▶ WHAT YOU ARE ASKED TO DO:
In the entries below, find the line with "The image size" and the line with "1104x715 pixels. Task: Expand"; reproduce those two lines and all lines between them exactly, without pictures.

▶ DATA SECTION:
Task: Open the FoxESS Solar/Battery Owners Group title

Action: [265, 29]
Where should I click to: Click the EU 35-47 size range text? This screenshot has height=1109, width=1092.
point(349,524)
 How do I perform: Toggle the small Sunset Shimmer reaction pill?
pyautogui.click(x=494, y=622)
--
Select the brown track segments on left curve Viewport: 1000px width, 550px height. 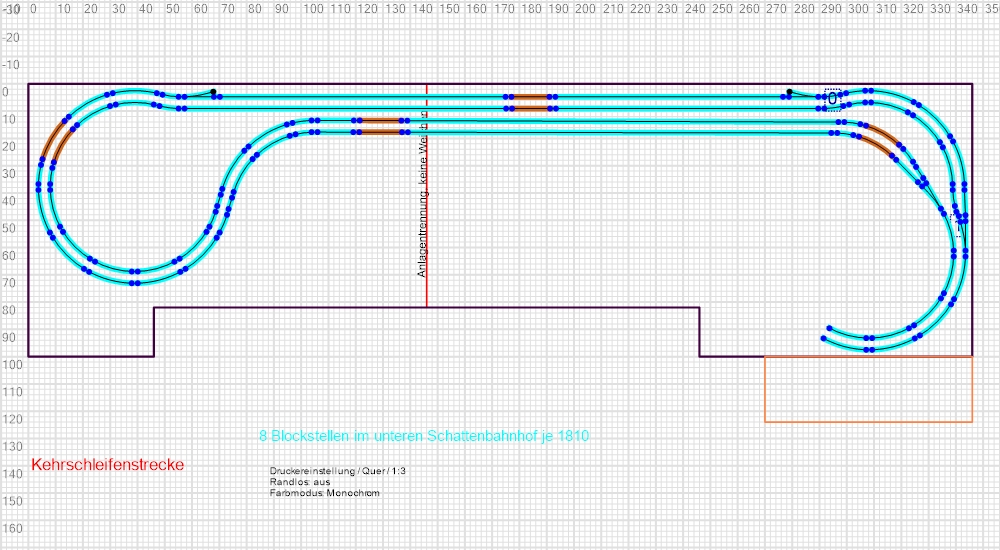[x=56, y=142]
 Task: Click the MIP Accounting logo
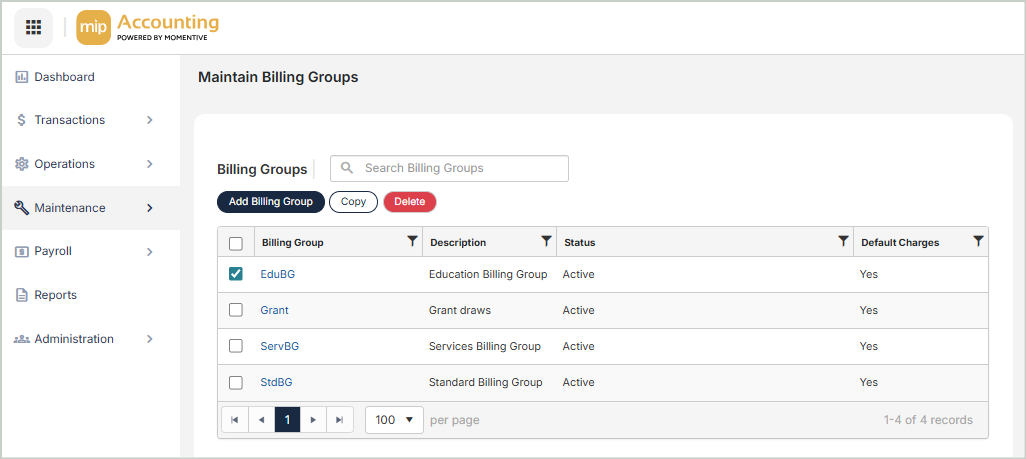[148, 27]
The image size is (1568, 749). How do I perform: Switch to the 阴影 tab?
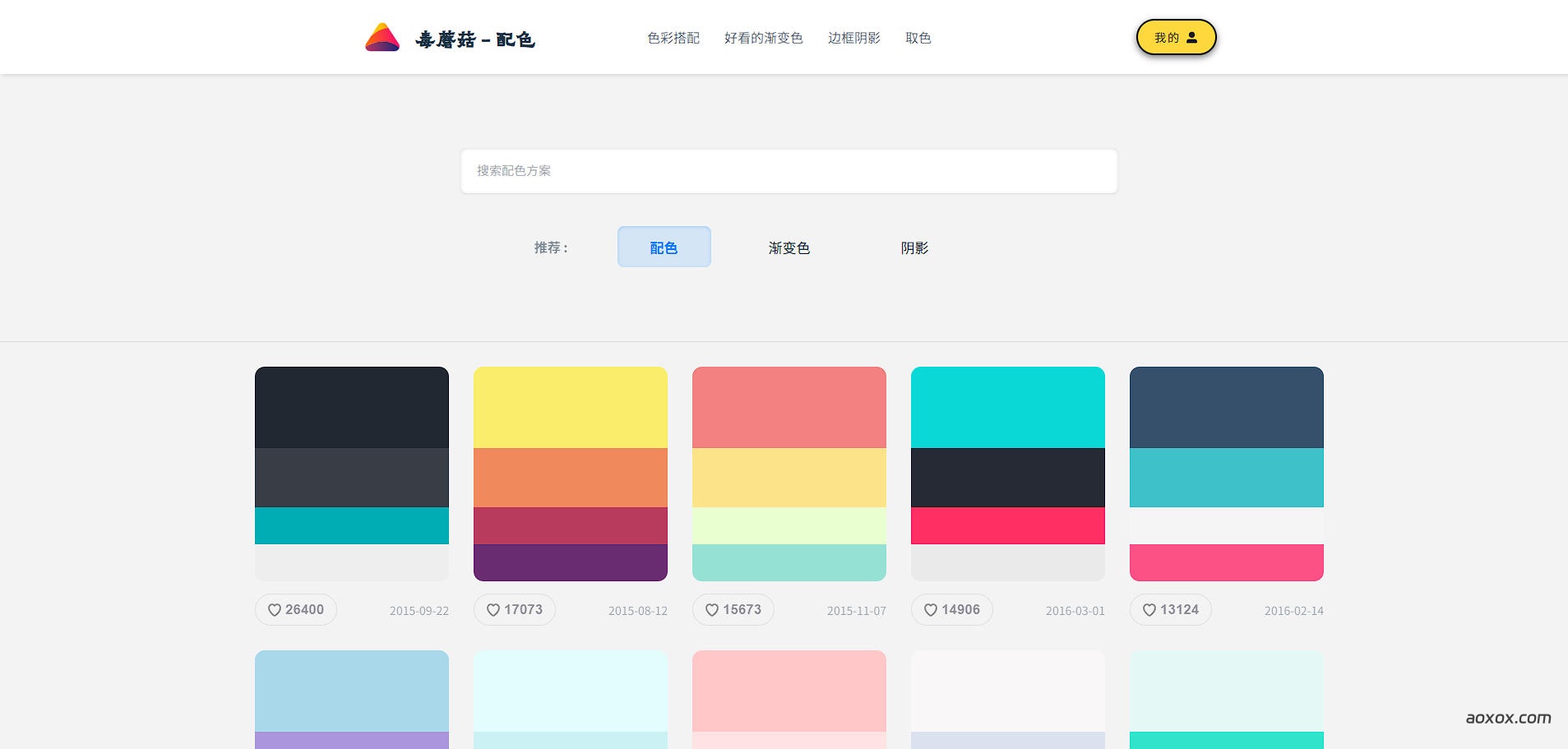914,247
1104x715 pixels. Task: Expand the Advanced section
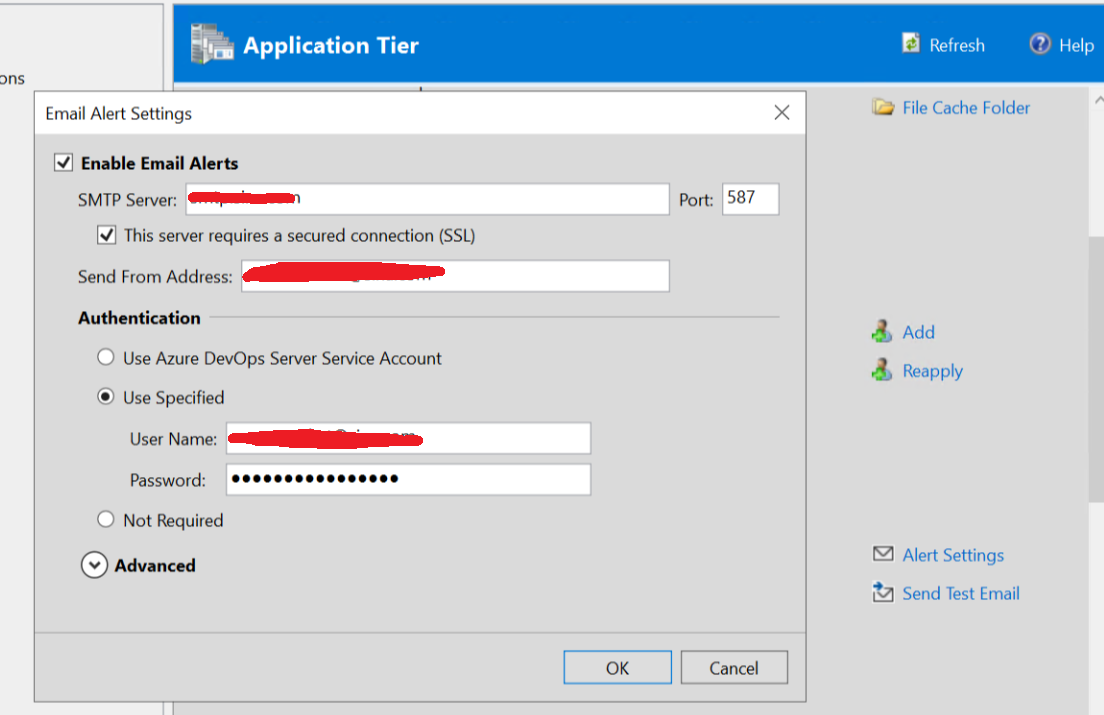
==
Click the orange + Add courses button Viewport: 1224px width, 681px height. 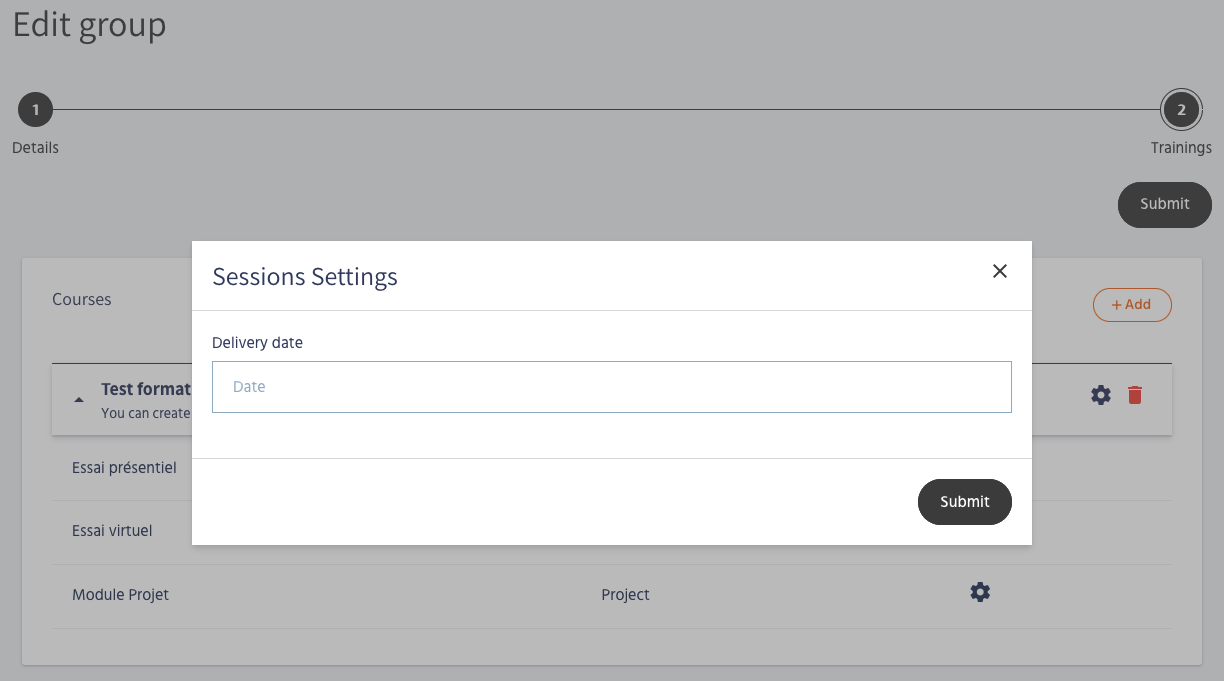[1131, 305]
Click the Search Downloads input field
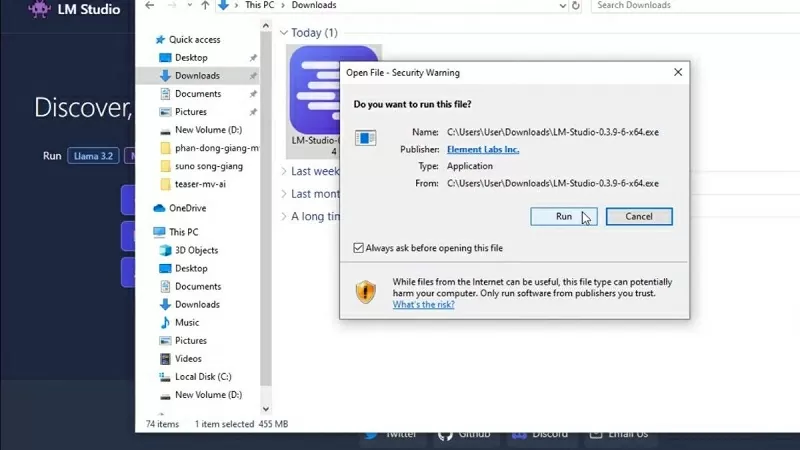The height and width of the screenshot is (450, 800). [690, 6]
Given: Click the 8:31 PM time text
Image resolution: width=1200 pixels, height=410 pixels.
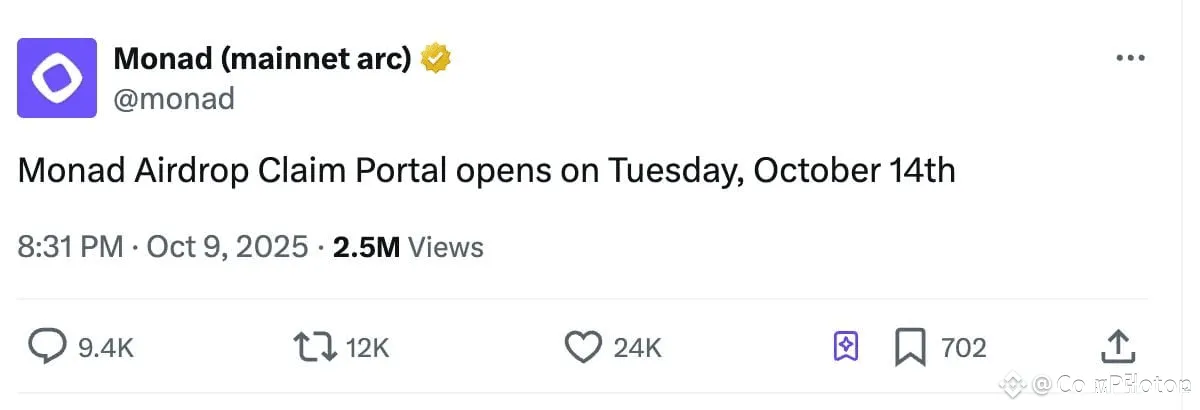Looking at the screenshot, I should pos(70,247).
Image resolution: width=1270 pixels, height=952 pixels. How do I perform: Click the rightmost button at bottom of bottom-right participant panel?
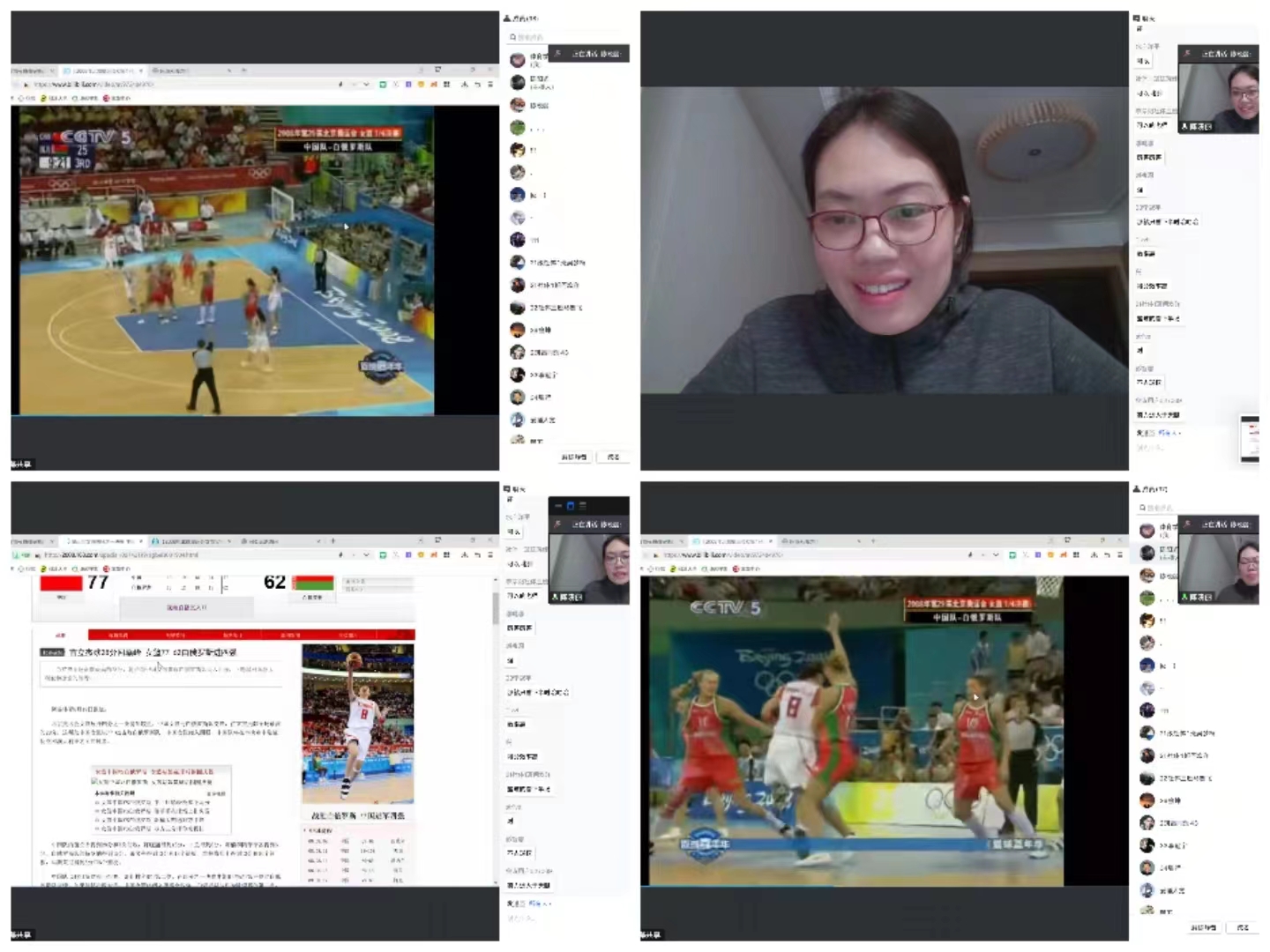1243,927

▶ RESULT BELOW:
The image size is (1568, 749). How do I perform: Switch to the 阴影 tab?
914,247
1104x715 pixels. Task: Expand the Advanced section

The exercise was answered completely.